About this exercise
Only the lines that hold "computer" should be in the answer, each copied from the data below.

Stored data entries
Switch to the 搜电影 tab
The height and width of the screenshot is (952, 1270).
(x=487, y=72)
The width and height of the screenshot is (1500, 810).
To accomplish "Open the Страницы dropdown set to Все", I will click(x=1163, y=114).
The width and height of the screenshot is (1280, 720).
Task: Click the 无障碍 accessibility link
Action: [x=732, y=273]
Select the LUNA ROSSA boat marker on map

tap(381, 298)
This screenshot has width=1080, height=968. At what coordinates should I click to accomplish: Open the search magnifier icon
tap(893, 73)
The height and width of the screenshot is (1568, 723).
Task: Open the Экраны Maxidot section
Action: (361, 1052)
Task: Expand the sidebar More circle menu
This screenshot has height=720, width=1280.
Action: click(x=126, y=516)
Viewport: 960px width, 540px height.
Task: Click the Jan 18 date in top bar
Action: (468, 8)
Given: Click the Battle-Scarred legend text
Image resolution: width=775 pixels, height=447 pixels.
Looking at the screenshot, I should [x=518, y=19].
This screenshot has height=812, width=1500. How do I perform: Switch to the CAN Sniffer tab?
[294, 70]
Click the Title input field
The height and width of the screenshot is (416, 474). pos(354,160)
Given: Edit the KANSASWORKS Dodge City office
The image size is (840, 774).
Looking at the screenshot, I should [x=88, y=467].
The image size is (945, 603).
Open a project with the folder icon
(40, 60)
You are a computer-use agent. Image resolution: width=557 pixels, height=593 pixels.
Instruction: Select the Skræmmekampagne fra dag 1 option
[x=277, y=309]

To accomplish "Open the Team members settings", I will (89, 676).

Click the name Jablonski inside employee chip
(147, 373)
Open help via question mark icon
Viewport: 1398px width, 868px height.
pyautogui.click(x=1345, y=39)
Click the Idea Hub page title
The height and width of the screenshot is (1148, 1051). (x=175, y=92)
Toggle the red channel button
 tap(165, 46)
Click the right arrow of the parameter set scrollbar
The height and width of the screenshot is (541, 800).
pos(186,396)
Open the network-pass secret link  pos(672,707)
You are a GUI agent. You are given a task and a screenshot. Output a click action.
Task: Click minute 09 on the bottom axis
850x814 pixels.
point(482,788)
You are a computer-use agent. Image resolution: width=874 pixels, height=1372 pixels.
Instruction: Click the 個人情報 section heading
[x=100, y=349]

Result of this exercise
You are a computer-use agent. Image resolution: width=557 pixels, height=593 pixels.
You are a computer-use agent. Image resolution: width=874 pixels, height=1372 pixels.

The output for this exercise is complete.